A Malaysian Catholic MP’s call last month for the government to sign the UN Declaration on the Elimination of All Forms of Intolerance and of Discrimination Based on Religion or Belief has highlighted the “deep-seated tensions between ultra-conservative Muslims and the new government”, says the director of Malaysia’s Religious Freedom and Liberty Partnership.
In an article for the Religious Freedom Institute, Eugene Yapp says MP Kasthuri Patto’s comments were “a first for any parliamentarian to go on-the-record to issue such a call in support of religious freedom”.
Her comments were heavily criticised by ultra-conservative Muslims, who said she had “encouraged apostasy and promoted the proselytization of Muslims”. The harassment she was subjected to was so intense, Yapp says, that it reportedly led her to file a complaint with the police.
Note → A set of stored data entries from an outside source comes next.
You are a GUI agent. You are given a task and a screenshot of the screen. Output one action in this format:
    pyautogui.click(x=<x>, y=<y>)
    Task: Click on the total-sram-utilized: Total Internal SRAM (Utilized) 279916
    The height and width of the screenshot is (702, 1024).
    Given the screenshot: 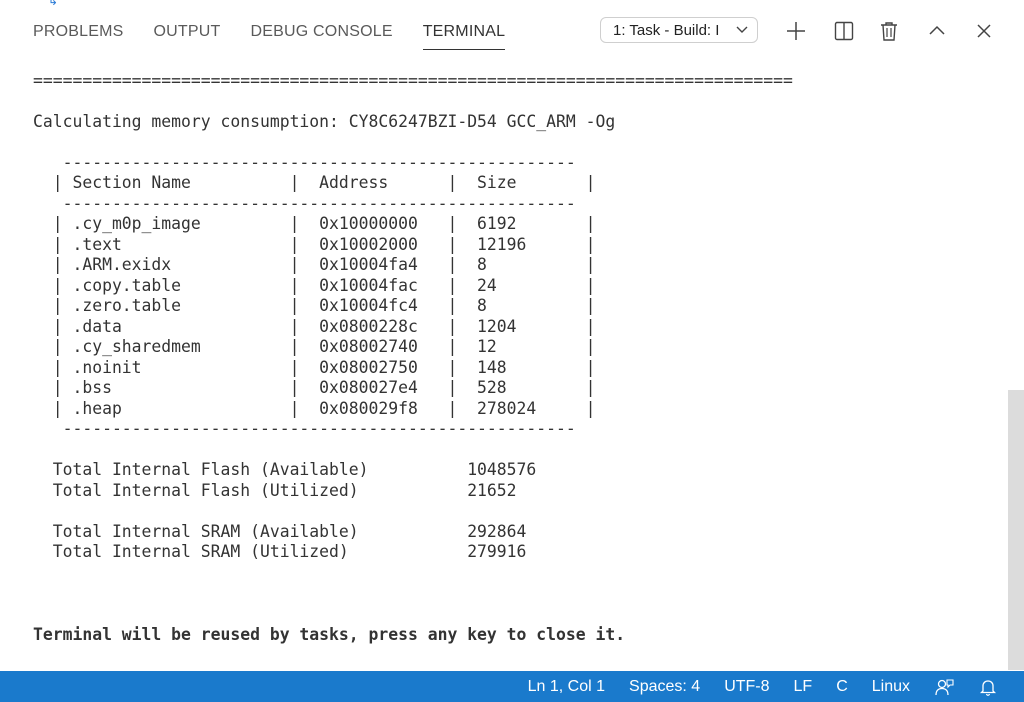 What is the action you would take?
    pyautogui.click(x=280, y=552)
    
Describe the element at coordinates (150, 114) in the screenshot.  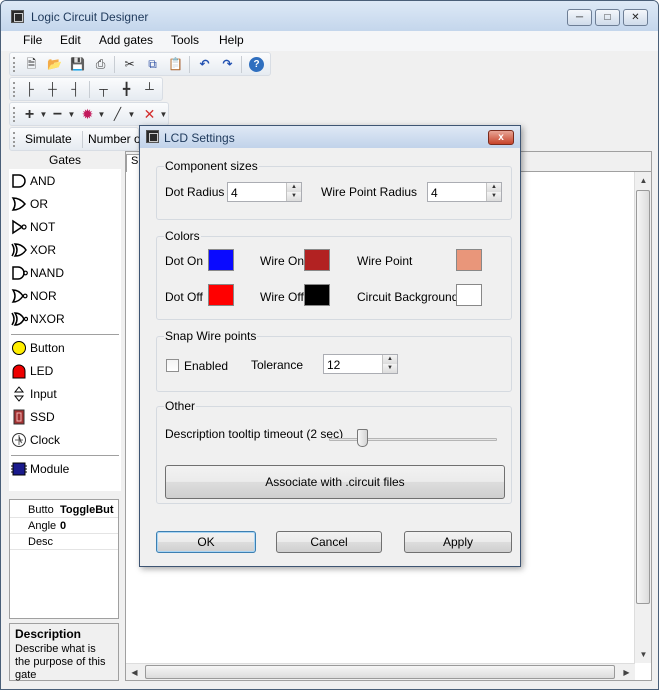
I see `delete-icon: ✕` at that location.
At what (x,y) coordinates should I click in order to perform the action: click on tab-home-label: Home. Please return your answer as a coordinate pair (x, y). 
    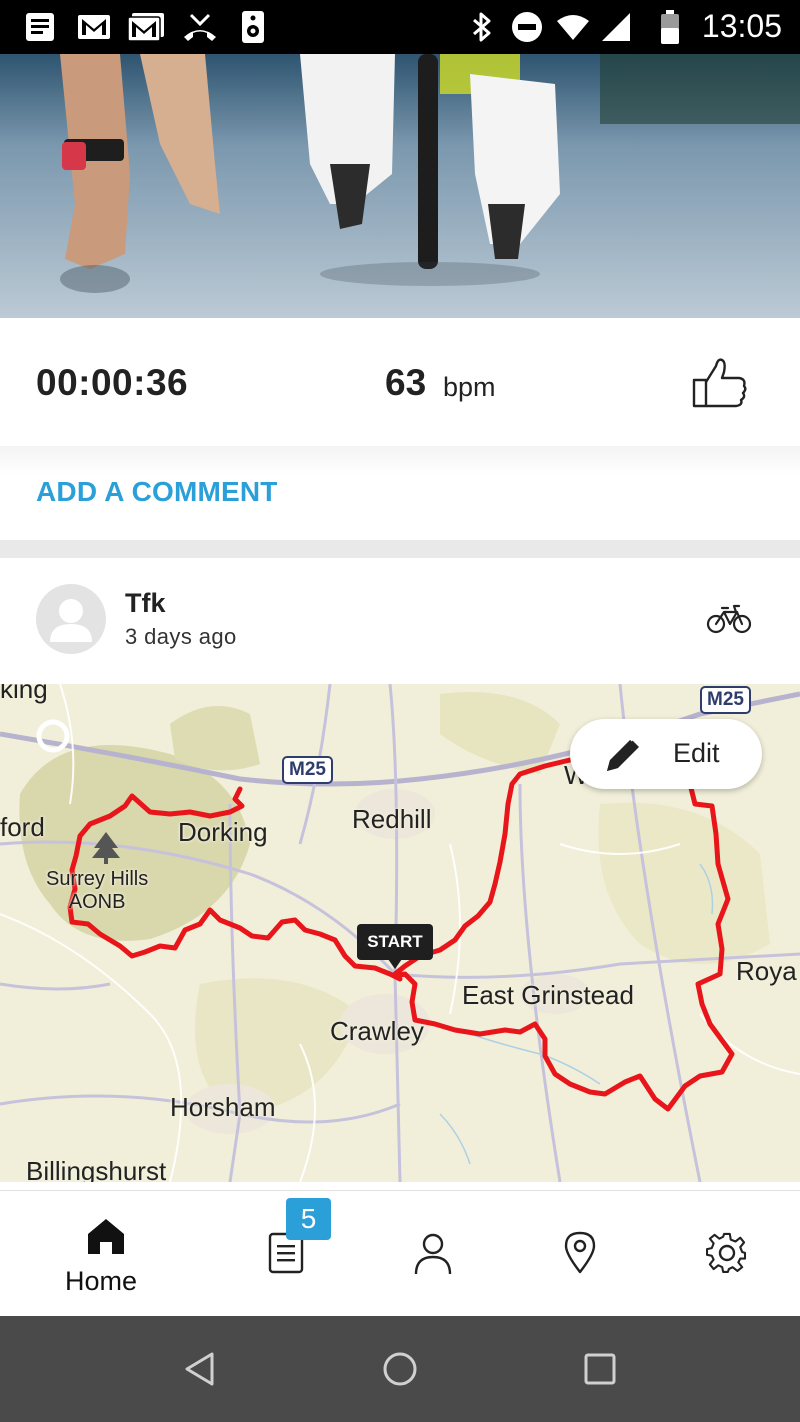
    Looking at the image, I should click on (101, 1282).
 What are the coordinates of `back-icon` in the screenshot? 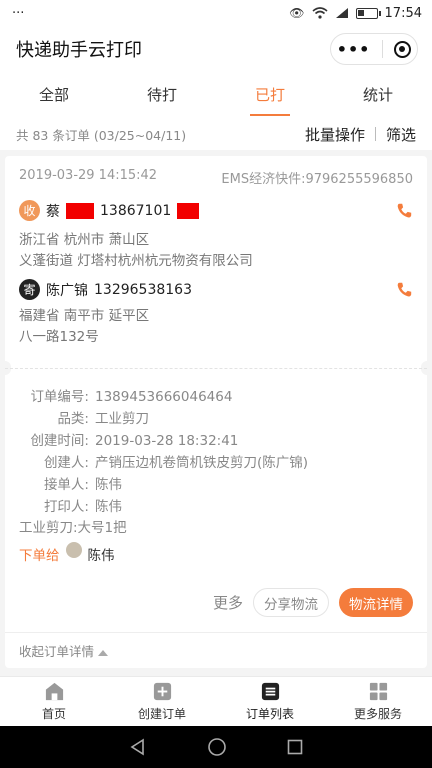 It's located at (138, 747).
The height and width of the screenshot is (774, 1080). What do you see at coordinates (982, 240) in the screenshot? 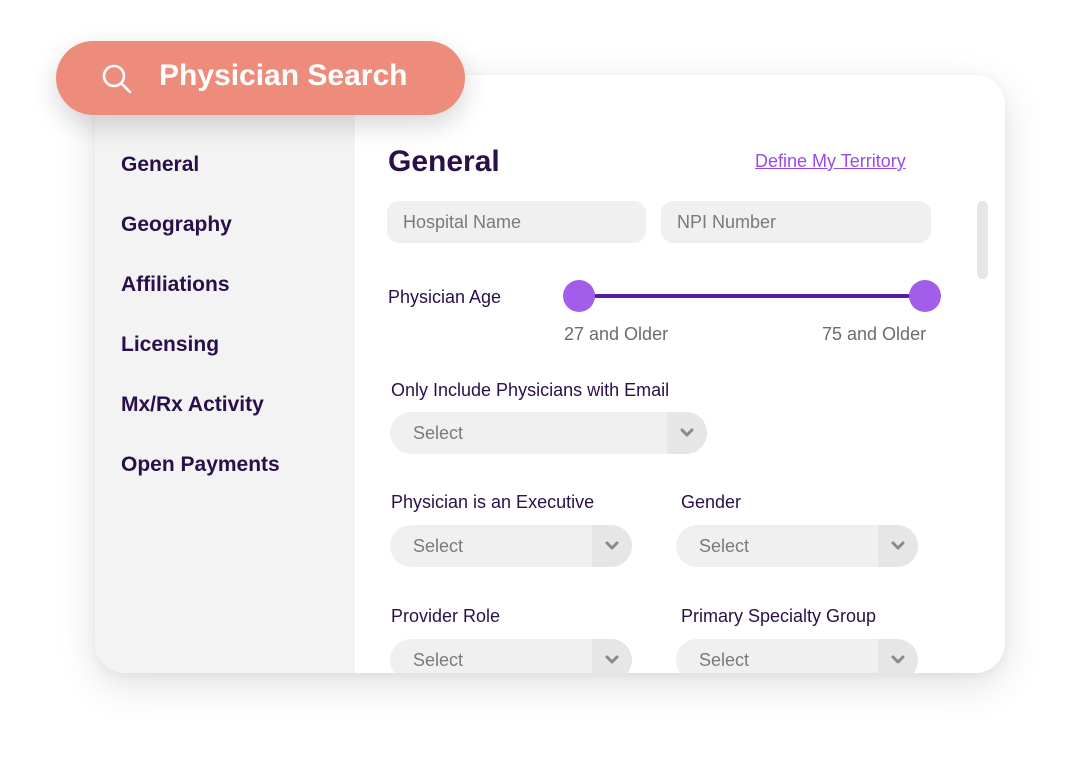
I see `scrollbar` at bounding box center [982, 240].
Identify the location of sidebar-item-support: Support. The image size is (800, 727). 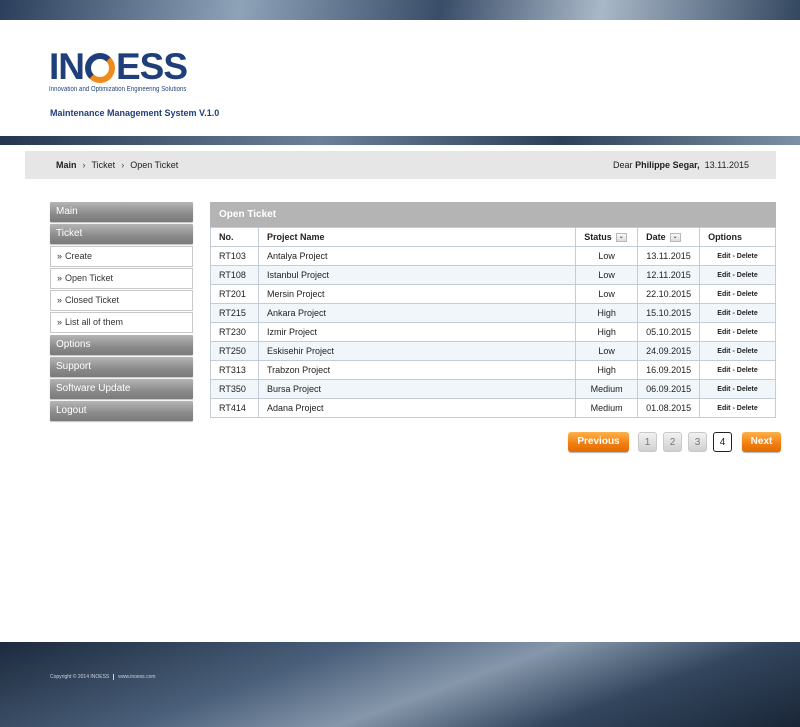
(122, 367).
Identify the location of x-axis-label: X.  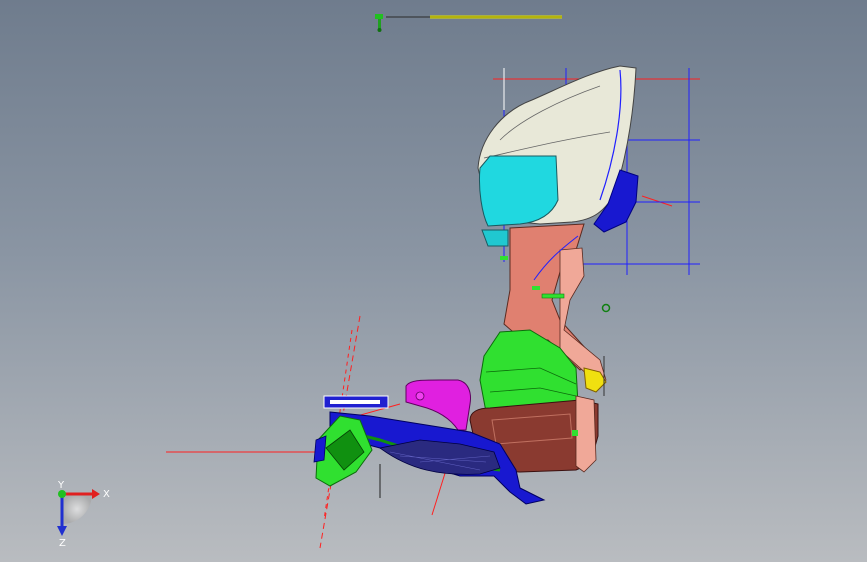
(106, 494).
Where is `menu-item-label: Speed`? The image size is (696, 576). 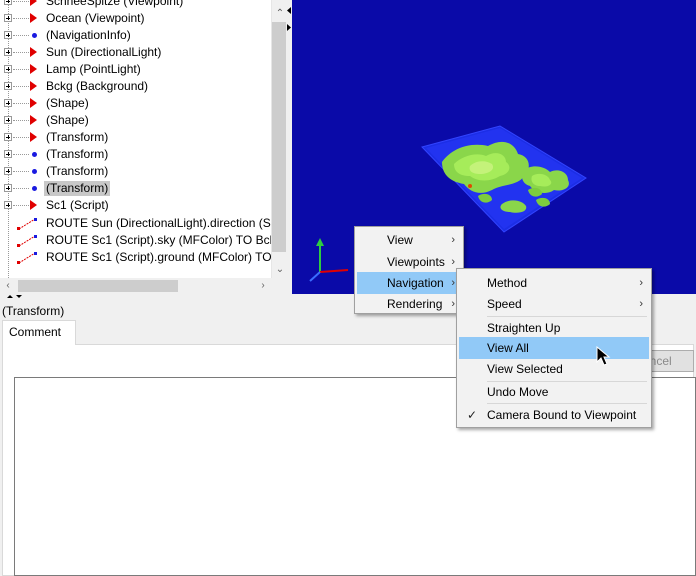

In September, Prime Minister Mahathir Mohamad promised the UN General Assembly that his new government would ratify all remaining UN human rights conventions, while the Minister of Religion has sought to explain to his countrymen that signing the declaration is not at odds with the religion of the state: Islam.
He “reminded Malaysians that Islam … is to be a blessing to others,” Yapp writes. “This includes recognising and protecting the rights and freedoms of others to profess and practise their own religion or faith.”
A Malaysian pastor who received death threats for alleged proselytism of Muslims was abducted in February 2017 and remains missing.